BULWER-LYTTON, Neville. BAUDELAIRE. ~ Vingt poèmes de Charles Baudelaire illustrés par Neville Lytton. [Twenty poems by Charles Baudelaire].
Oblong folio (380 × 575 mm), 53 leaves (which include a calligraphic title-page, 13 leaves of illustrations and 39 calligraphic text leaves), with a total of 20 original watercolour and gouache illustrations (6 full page, c. 230 × 400 mm and 14 smaller, c. 230 × 180 mm), 2 of the text leaves with calligraphic borders, various ornaments including illuminated initials and calligraphic tailpieces. Occasional browning/offsetting but generally very clean. All mounted on original guards in a contemporary full vellum binding.
A spectacular and unique interpretation of Baudelaire by Neville Lytton including twenty original watercolours with illuminated borders. Each of Lytton’s images is in the visionary tradition ― most have an otherworldly quality, and some border on Surrealism.The twenty poems comprise: Le Calumet de la Paix - Bohémiens en voyage - La Géante - Le Cygne - La Beauté - L’Idéal - La Vie antérieure - Sisina - Un Voyage à Cythère - XVIII - A une Passante - L’Albatros - L’Ennemi - Bien loin d’ici - Une gravure fantastique - L’Amour et le Crâne - La Cloche fêlée - Le Voyage - Le Balcon - Les Bijoux.
Most of the poems are given in two calligraphic versions, one probably written with a steel nib, the other with an oblique nib, perhaps a quill-pen. Three poems appear in only one version: La Cloche fêlée in steel nib version only and Le Balcon and Les Bijoux only in quill pen.

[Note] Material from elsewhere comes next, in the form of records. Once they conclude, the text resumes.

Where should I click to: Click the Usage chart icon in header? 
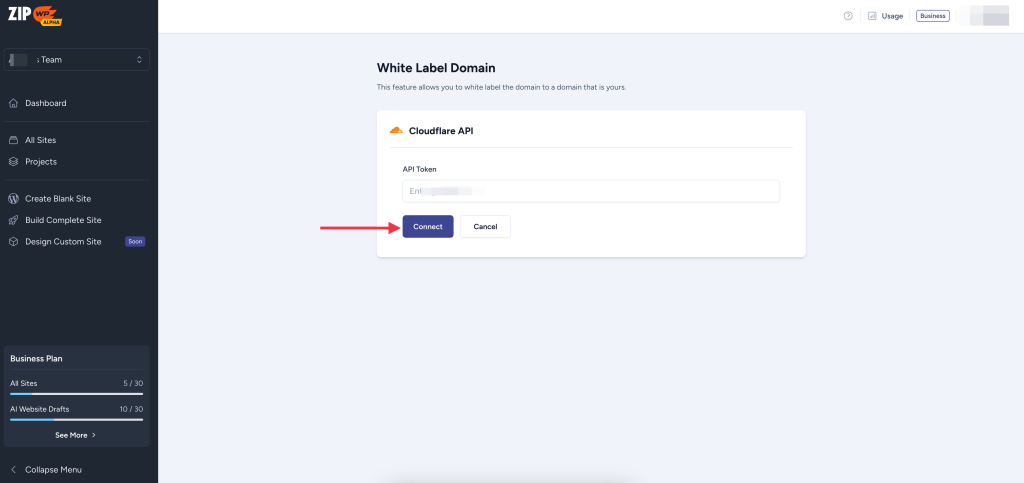pos(872,16)
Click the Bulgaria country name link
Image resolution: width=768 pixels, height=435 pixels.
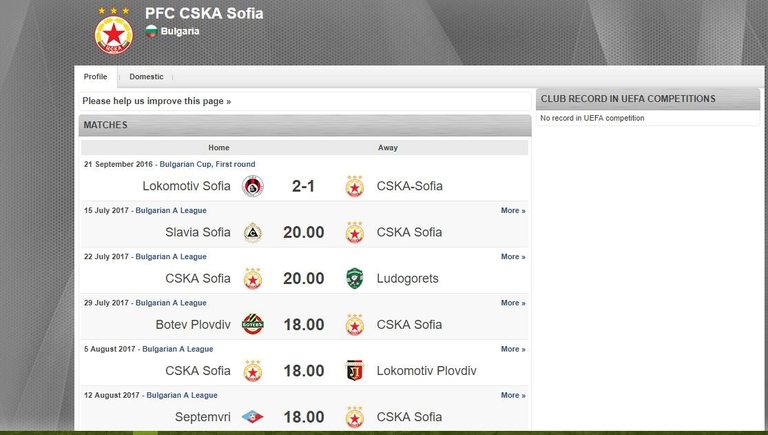coord(180,31)
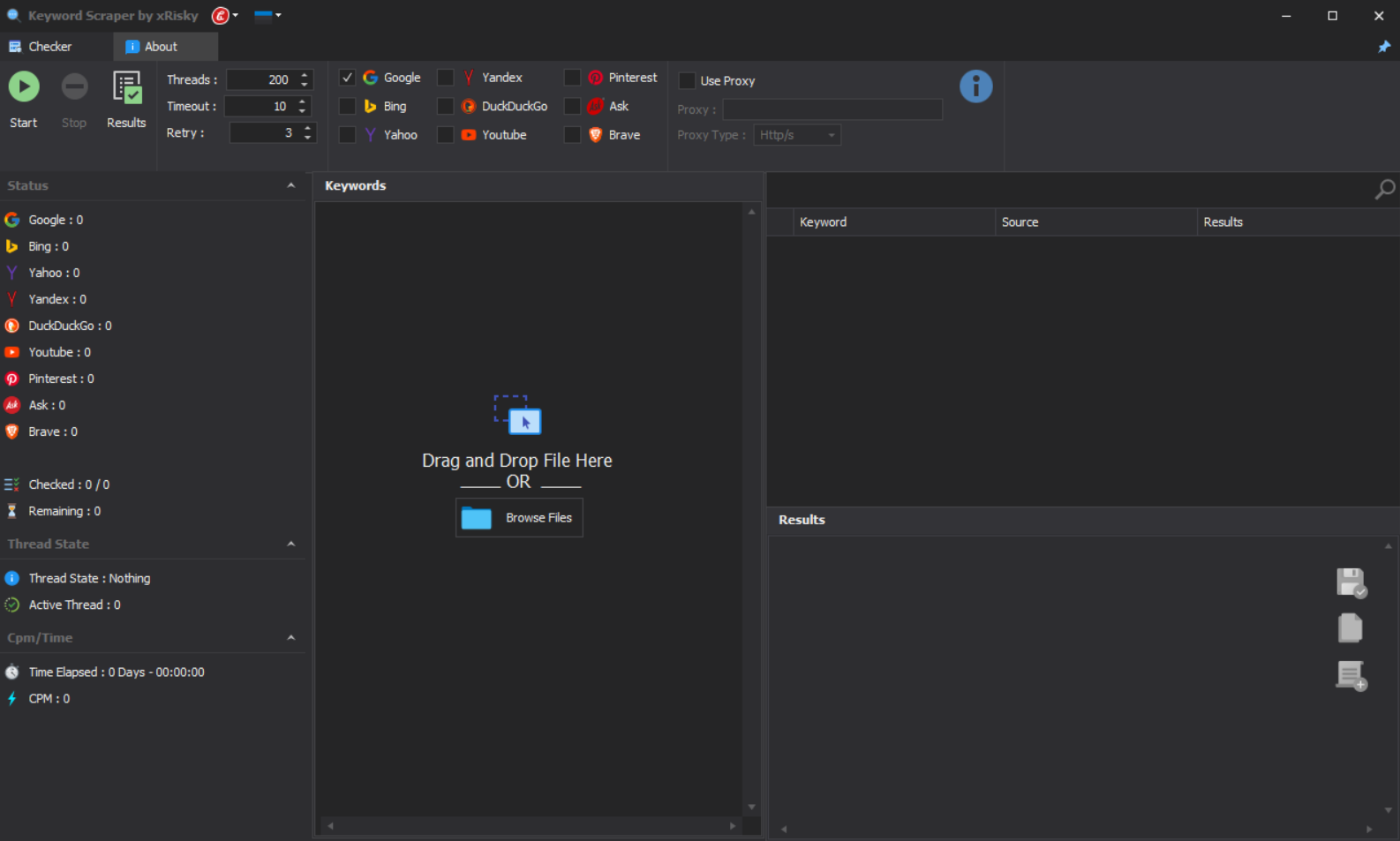Click the blue info circle icon

click(x=975, y=86)
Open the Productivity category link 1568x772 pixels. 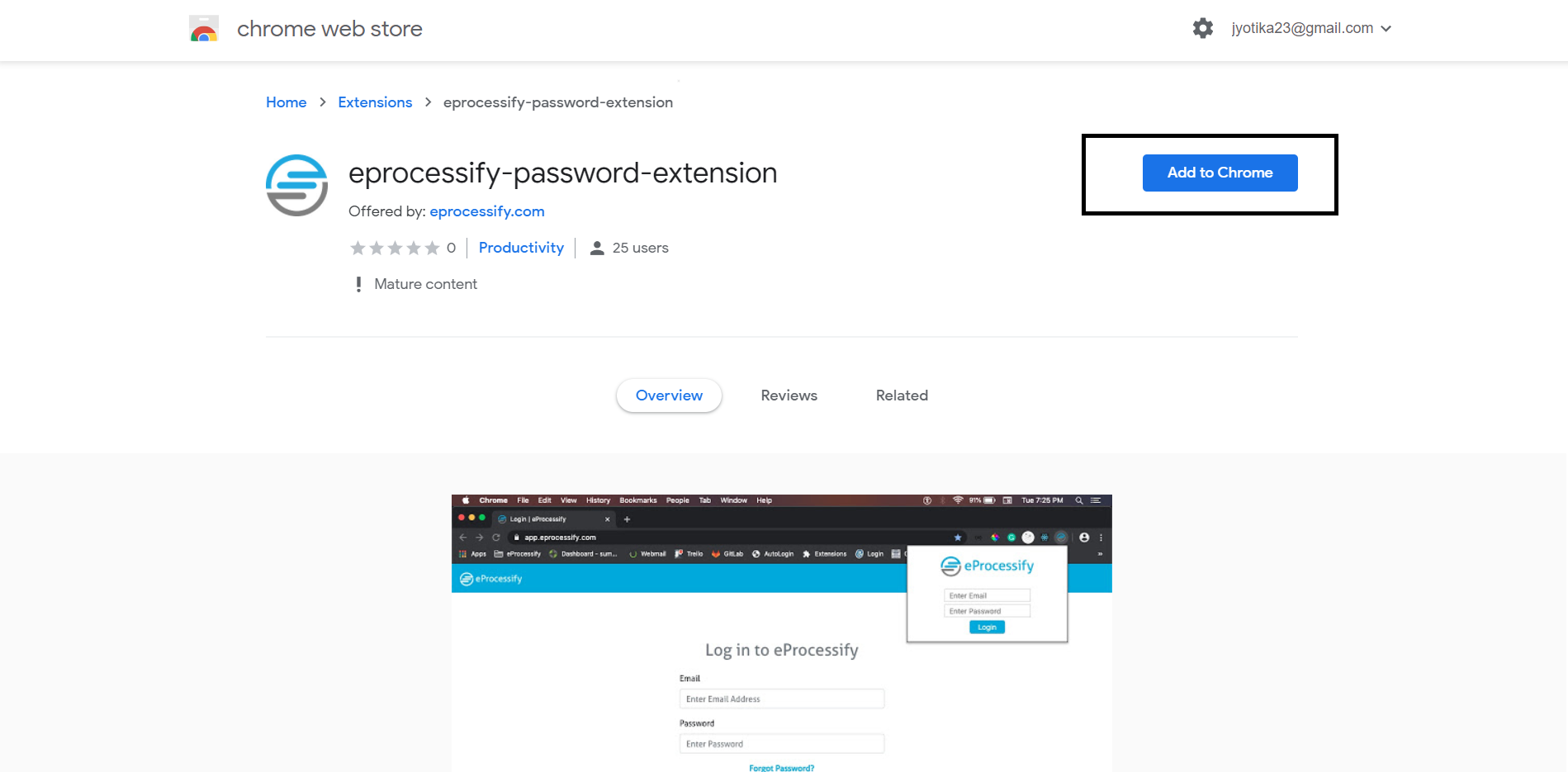point(521,248)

Neville Bulwer-Lytton (1879-1951) was grandson of the novelists Edward Bulwer-Lytton and Rosina Doyle Wheeler and his siblings included the suffragette Constance Lytton and Emily Lutyens. He was a man of many parts: a military officer, cricketer, Olympic athlete and artist; educated at Eton and the École des Beaux-Arts. He was also an accomplished morris dancer and played an ivory flute.
Among several notable portraits, he painted George Bernard Shaw in papal robes (in imitation of Velazquez) and a series of fashionable women in sumptuous velvets and silks, but he is best known for the series of First World War frescoes for the Victory Hall at Balcombe, Sussex. Throughout his career he also painted watercolour miniatures, intensely detailed with a distinctive coloration; a style entirely suitable for these Baudelaire illustrations. His first wife was Judith Blunt, daughter of Wilfrid Scawen Blunt (divorced in 1923), and he was an important member of circles of artists and connoisseurs around the turn of the 20th century. He was friendly with Sydney Cockerell, spent weekend with the Churchills, and Eddie Marsh claimed that it was meeting Lytton that inspired his love of collecting. In 1924 Lytton married Rosa Alexandrine (Sandra) Fortel of St Rambert-en-Bugey, near Lyon and settled in France, asborbing himself deeply in French artistic culture. He wrote: ‘‘I love France because I am an artist, and in this glorious country artists are considered to be sacred --- to them gratitude is shown for the renouncing of material wealth and worldly values and the adoption of a life of struggle which as a rule is only understood by a small number of contemporaries’ (‘Reasons why I love France’ in Life in Occupied France, 1942).